In an interview on 11/3/10 at 10:24 a.m., Staff F stated, "The surgical privileges for PA's are not further broken out."

Review of the hospital's Allied Health Professional Rules and Regulations indicated that dependent practitioners could only render services under 1) a diagnosis specific protocol, 2) a delegation "of specific cognitive and procedural clinical services", or 3) a physician order.

Review of Practitioner 3's credentials file indicated he was newly appointed to the hospital's medical staff on 9/21/10 and was granted core privileges in general surgery. The procedures list for the general surgery core privilege included adrenalectomy. Review of Practitioner 3's activity reports from another hospital and billing reports from his practice indicated he had not recently performed an adrenalectomy.

Review of the Surgical Council on Resident Education's General Surgery Residency Curriculum Outline (accessed at http://www.surgicalcore.org/patientcareoutline.html) indicated that a consortium of professional associations including the American Board of Surgery and the American College of Surgeons had determined that adrenalectomies were complex operations of the endocrine system which were not consistently performed by general surgeons in training and not typically performed in general surgery practice. The outline further indicated that competency in specific procedures categorized as complex was not required of physicians completing general surgery residencies.

In an interview on 11/3/10 at 11:35 a.m., Staff F stated the hospital did not check case volumes on core privileges. She agreed that no instances of adrenalectomies could be found in Practitioner 3's activity reports. She stated the hospital also considered verification from the residency program that each practitioner could perform the privileges requested.

Review of the residency verification in Practitioner 3's credentials file indicated that the non-physician program manager of a vascular surgery fellowship Practitioner 3 had completed in 1992 had certified that Practitioner 3 was competent to perform the privileges he had requested after she had reviewed Practitioner 3's evaluations.

No clarification was present in the credentials file or offered by Staff F explaining how the performance evaluations from a vascular surgery fellowship could be used by a non-physician to determine that Practitioner 3 was competent to perform complex endocrine surgeries 18 years later.

HISTORY AND PHYSICAL

Tag No.: A0952

Based on observation, interview, and record review, the hospital failed to require a complete medical history and physical examination (H&P) prior to surgery for two sampled patients (Patients 18 and 19). The deficient practice had the potential to prevent discovery of health issues impacting the risk of performing surgery.

Findings:

In an observation on 11/1/10 at 12:01 p.m., Patient 18 was recovering from surgery in the recovery room.

Review of Patient 18's medical record indicated that the pre-operative H&P did not include a review of systems.
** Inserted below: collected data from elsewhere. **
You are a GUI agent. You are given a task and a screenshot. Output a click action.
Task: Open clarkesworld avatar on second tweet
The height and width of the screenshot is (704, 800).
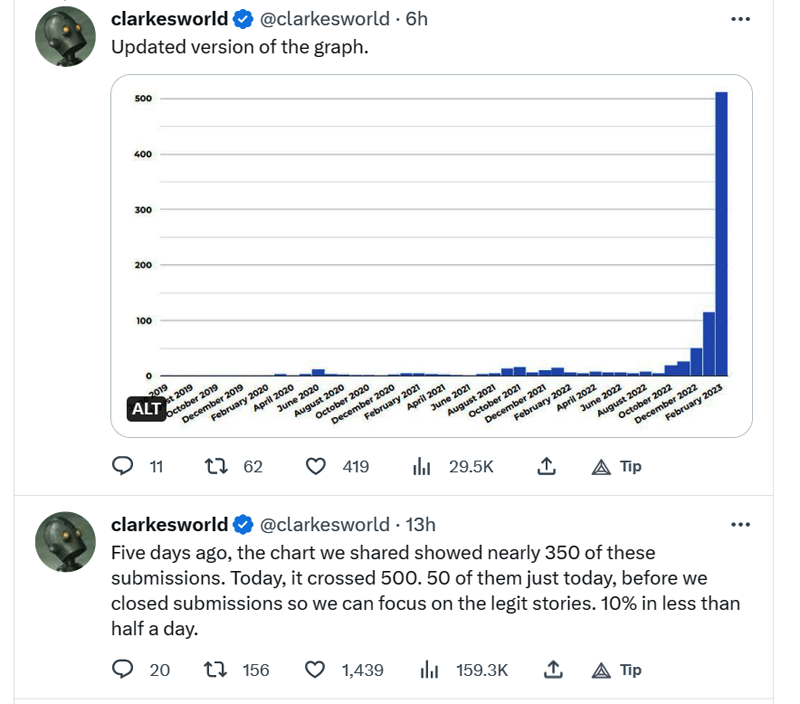(x=65, y=544)
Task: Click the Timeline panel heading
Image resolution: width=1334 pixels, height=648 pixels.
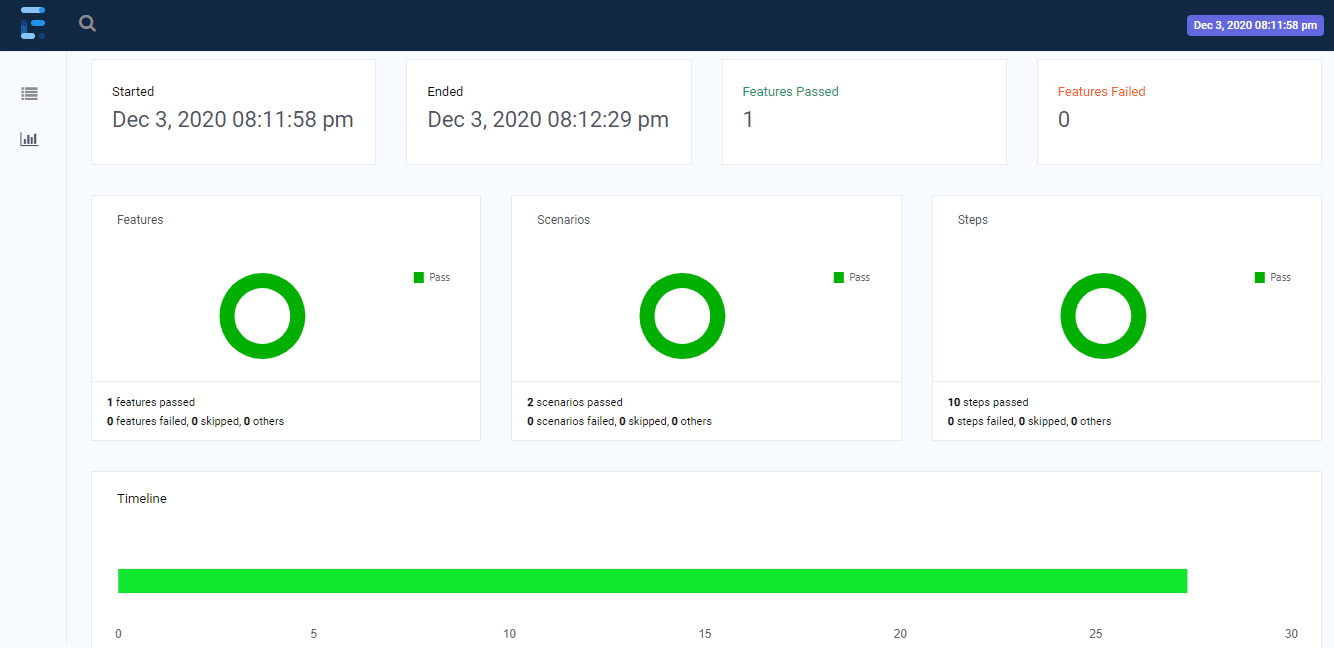Action: (x=142, y=499)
In an interview on 11/1/10 at 2:51 p.m., Staff G stated that Patient 19 had undergone a caesarean section earlier in the day.

Review of Patient 19's medical record indicated that the pre-operative H&P did not include a family history; review of systems; examination of the head, eyes, ears, nose, throat, neck, cardiovascular and respiratory systems, extremities, neurologic system, or a notation regarding the patient's mental status.

Review of the hospital's medical staff rules and regulations indicated that the pre-operative H&P was a separate requirement from the pre-anesthesia assessment and the missing components from the H&P's for Patients 18 and 19 were all required under the hospital's definition of a complete H&P.